The married couple of Tavisha Wolfgarth-Simons (left) and Rosearik Rikki Simons make up Tavicat. They worked on Robotech comics before turning to a different idea, a comic for all ages that was based on manga design and stayed away from epics about grunting super heroes.
Super Information Hijinks: Reality Check! is the story of Colin Meeks, a student ignored by his parents who takes solace in a 21st-century virtual internet. Colin is joined on line by his cat, Catreece, his girlfriend, her cat, a cat-tified computer virus and a host of odd virtual characters. Rosearik Rikki Simons said their series was offered to a Japanese publisher and was rejected because it was "too American" with too many American jokes and cultural references.
Tavisha Wolfgarth-Simons came up with the idea for Reality Check after she got her first modem and discovered the online world. Catreece, the cat who is humanoid when in the virtual world, was a character she developed who blossomed in the Reality Check universe. The series is aimed at all readers, because "There weren't any American companies doing anything for a general audience." Oddly, despite the comic saying "Access for All Ages" on the cover, Reality Check still gets lumped with adult comics in many stores. Wolfgarth-Simons thinks that happens because the series has so many anthropomorphic characters, which links it in some retailers' minds with "furry" titles. Since those comics are often considered to deal with sex, the Simons don't want Reality Check considered to be a "furry" title.

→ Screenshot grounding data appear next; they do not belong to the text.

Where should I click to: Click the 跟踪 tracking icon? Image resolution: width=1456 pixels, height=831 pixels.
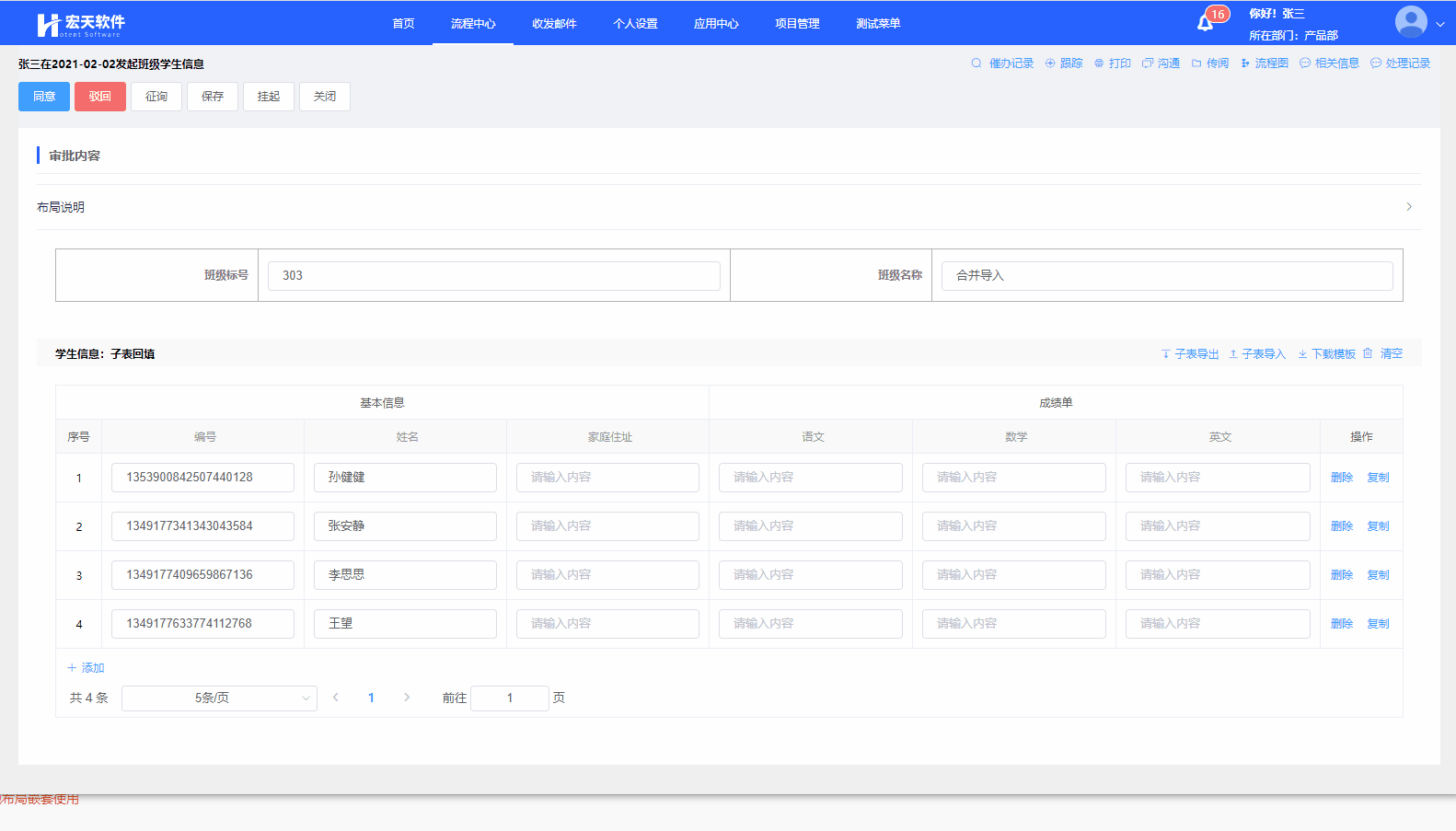(x=1050, y=63)
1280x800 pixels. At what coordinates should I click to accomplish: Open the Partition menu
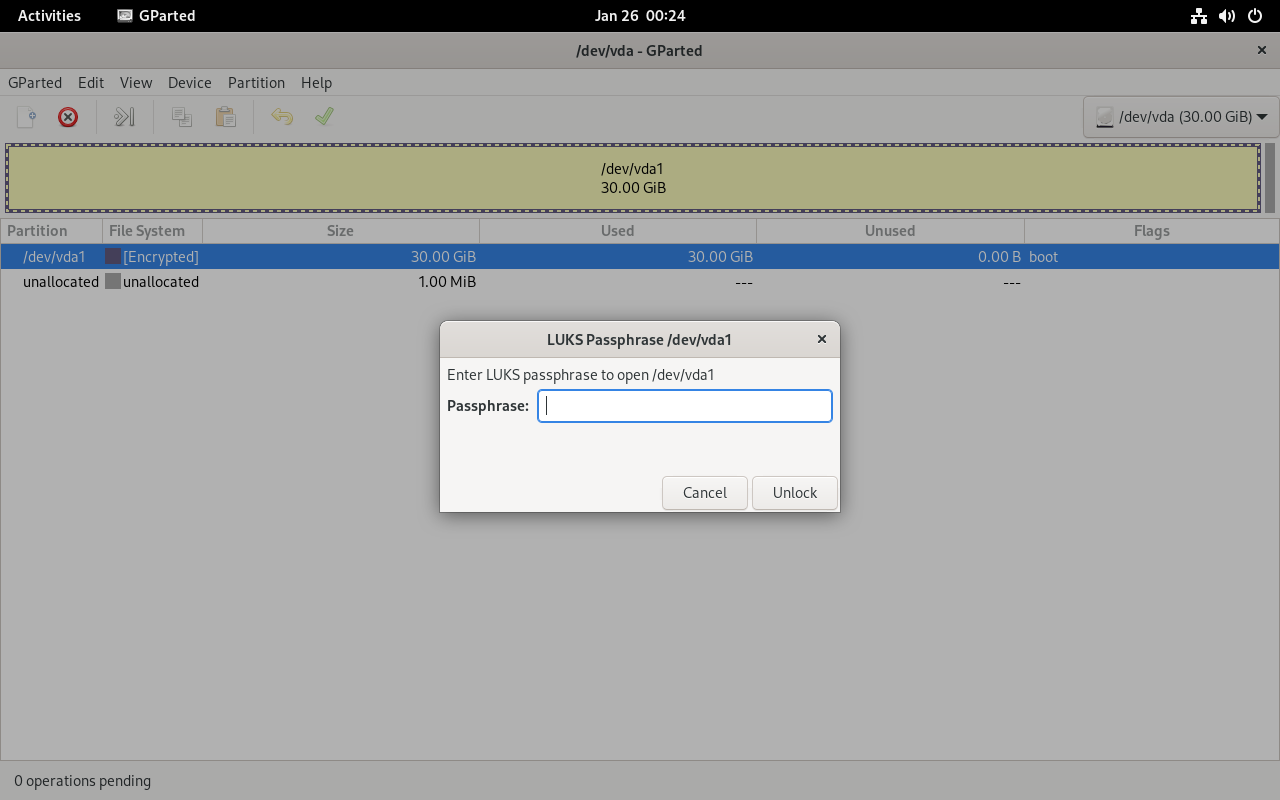tap(256, 83)
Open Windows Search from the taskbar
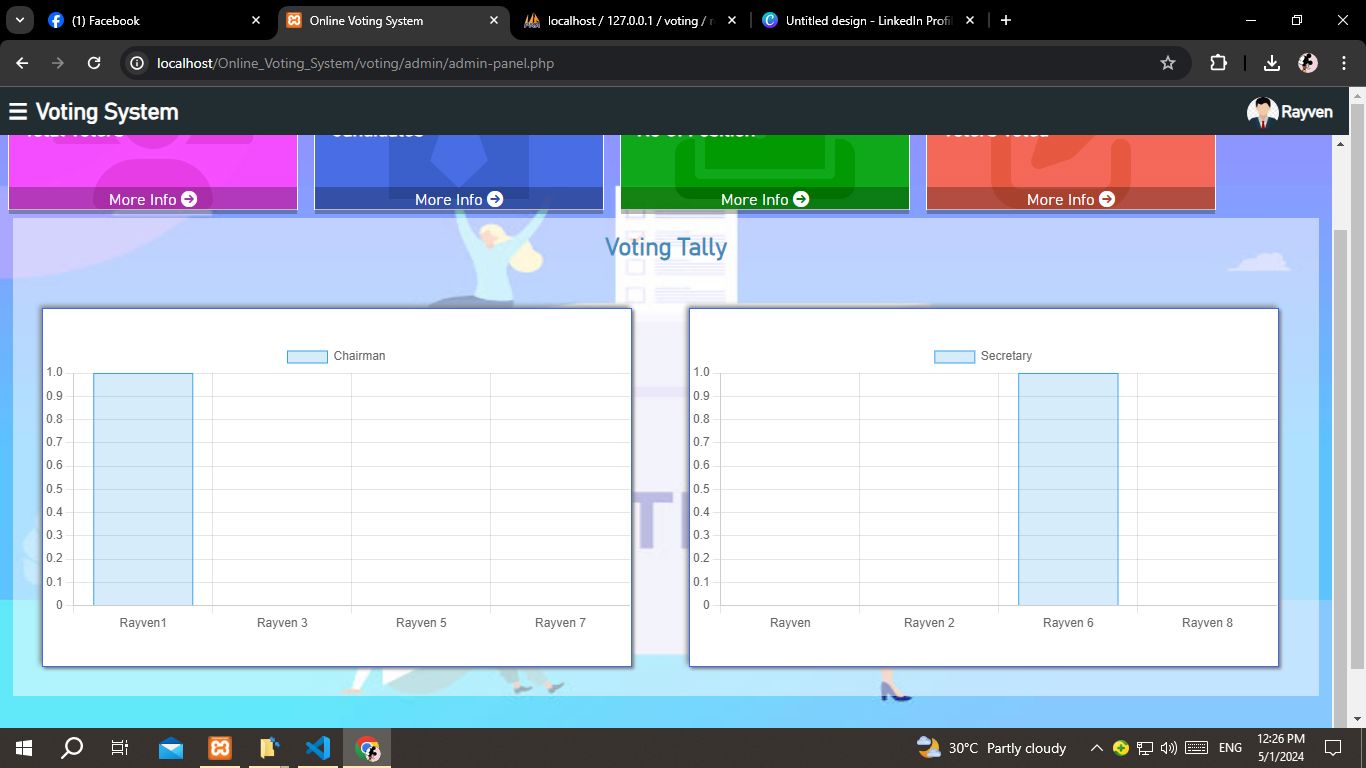The width and height of the screenshot is (1366, 768). tap(70, 747)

Does Mimi, Catreece's sister, look like Tavisha? It might be more than a coincidence, she hinted. Tavisha draws the characters ("The anime influence is because that's all I can draw," she said) and then Rosearik creates the computerized backgrounds. The combined effort takes 18 months to create a new issue of Reality Check, which is unique in its use of backgrounds made on a Macintosh. "At first we were being tedious," Rosearik Rikki Simons said. "We didn't know where to stop when it came to graphics. Now we've figured out how to do things quickly. The backgrounds are developed on MediCreations Painter and RayDream. "It tends to make all your creations look like toys, which made it perfect for Reality Check. I didn't want it to look real - I wanted it to be this toy-like dream place of the future," he said.